1 luglio 2019 Soundtrack 0 Commenti
Aladdin

Beatrice Bassi, in collaborazione con Colonne Sonore* * * * ½

L’Aladdin diretto da Guy Ritchie rischiava di essere un vero flop, sia dal punto di vista artistico sia da quello commerciale, perché aveva la responsabilità di riportare sul grande schermo una storia molto amata. Invece, il ritorno di Alan Menken sulle musiche che aveva creato nel 1992 riaccende la magia…


L’Aladdin diretto da Guy Ritchie rischiava di essere un vero flop, semplicemente perché aveva la responsabilità, non indifferente, di riportare sul grande schermo una storia cui molti erano particolarmente affezionati. Il racconto infatti, ispirato a una fiaba de “Le mille e una notte” dal titolo “Aladino e la lampada meravigliosa”, era stata oggetto dell’acclamatissimo Aladdin prodotto dalla Disney nel 1992. Non sarebbe stato certo un gioco da ragazzi far prendere vita a un mondo così colorato, ricco di magia, coreografie, effetti speciali e personaggi spumeggianti. In Aladdin, infatti, non ne esistono di piatti, noiosi, privi di carattere o stereotipati: ognuno ha una sfumatura inaspettata, che fa in modo di rendere i protagonisti della storia unici e ben caratterizzati.
Lo stesso vale per la musica, che nel film d’animazione era curata da Alan Menken, compositore che mise il suo genio a disposizione anche de La Sirenetta, La Bella e la Bestia, Pocahontas, Hercules, Il gobbo di Notre Dame e molti altri classici Disney. I testi, invece, erano firmati Howard Ashman e Tim Rice: collaborazione che valse un Oscar e un Golden Globe a Menken per la migliore colonna sonora originale e un Grammy Award a Tim Rice per il brano “A Whole New World”. In questo adattamento cinematografico, Menken torna a creare la sua magia, questa volta avvalendosi dell’aiuto di Benj Pasek e Justin Paul, i parolieri di La La Land.
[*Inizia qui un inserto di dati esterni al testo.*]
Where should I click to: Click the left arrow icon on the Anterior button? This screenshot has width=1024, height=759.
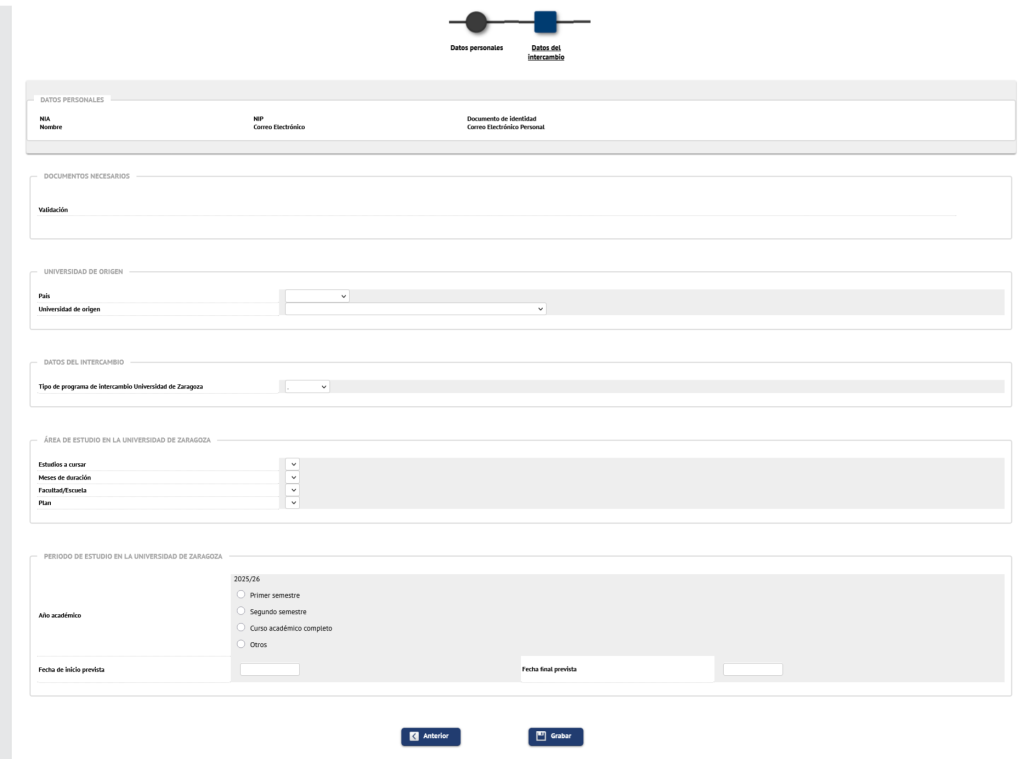pyautogui.click(x=414, y=737)
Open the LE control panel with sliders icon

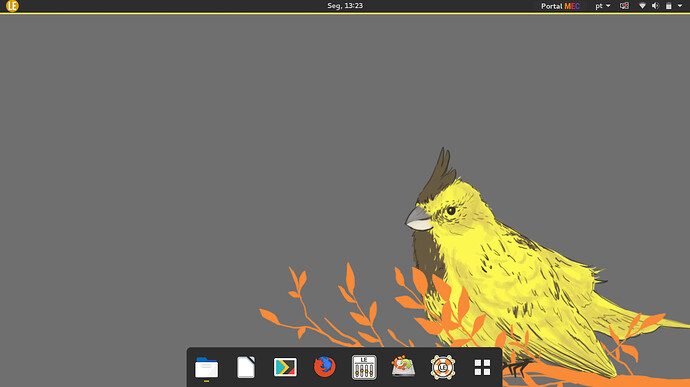364,367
La musica, nel film del 1992, non fungeva da semplice accompagnamento sonoro ma anzi la faceva da padrona, animando le scene migliori e portando la magia a un altro livello, rendendo Aladdin non più un semplice cartone animato ma un vero e proprio musical. La sfida quindi era importante: sarebbe riuscito Guy Ritchie, il regista di Sherlock Holmes e King Arthur, a portare sul grande schermo un adattamento degno dell’originale? La mia risposta è assolutamente sì! Bisognerebbe scrivere molto riguardo alla regia e alla caratterizzazione dei personaggi, ma in questa sede ci si concentrerà, ovviamente, sulla musica.
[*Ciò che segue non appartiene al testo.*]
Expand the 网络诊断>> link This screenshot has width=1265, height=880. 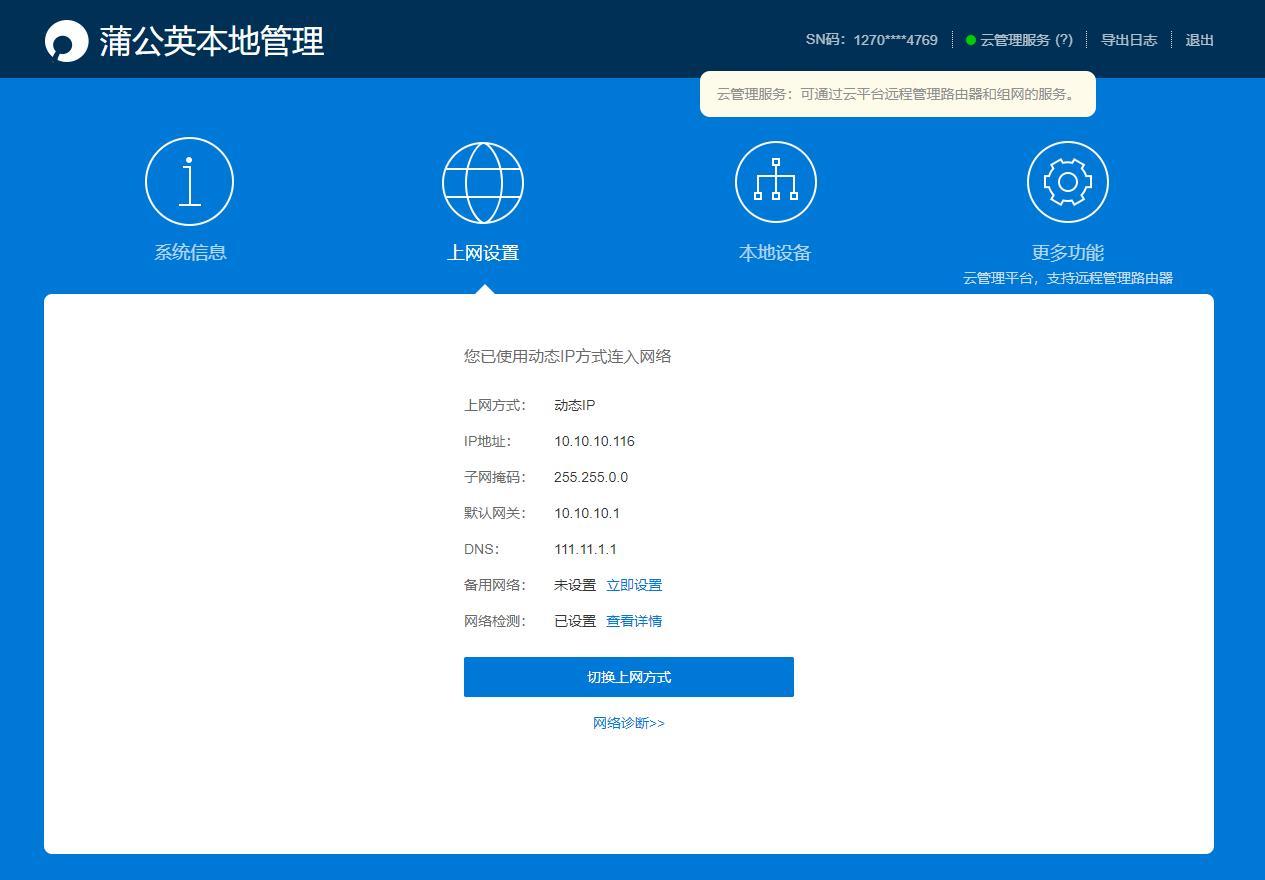[628, 723]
I brani hanno subito delle variazioni, nonostante in linea di massima rispettino l’originale. Sono stati “modernizzati”, resi più vicini ai gusti di oggi: il regista stesso ha dichiarato di voler rendere il film, e di conseguenza anche le canzoni, contemporanei e, pur non avendo intenzione di «reinventare il genere», «creare un film fresco». La pellicola si apre, fedele all’originale, con il genio (Will Smith) che intona “Arabian Nights” (“Le notti d’oriente”, in italiano), introducendo lo spettatore al mondo di Agrabah e ai principali personaggi, tra cui Jafàr (Marwan Kenzar). Si tratta di un brano di una maggiore durata (3’13” contro 1’19” dell’originale) e complessità rispetto a quella del cartone. La melodia rimane pressoché invariata, ma il gusto orientaleggiante viene sottolineato dall’inserimento di molti strumenti caratteristici dell’oriente, come per esempio l’oud (della famiglia dei liuti) e le percussioni, che contribuiscono anche ad amplificare l’emozione e il coinvolgimento del pubblico. Il compositore ha dichiarato: «it’s a much bigger, much more ambitious number than it was» e sicuramente si sente: la sonorità è quella di un colossal hollywoodiano e questo anche grazie alla voce di Will Smith, molto piena e potente, a differenza di quella del mercante/genio originale, nasale e debole.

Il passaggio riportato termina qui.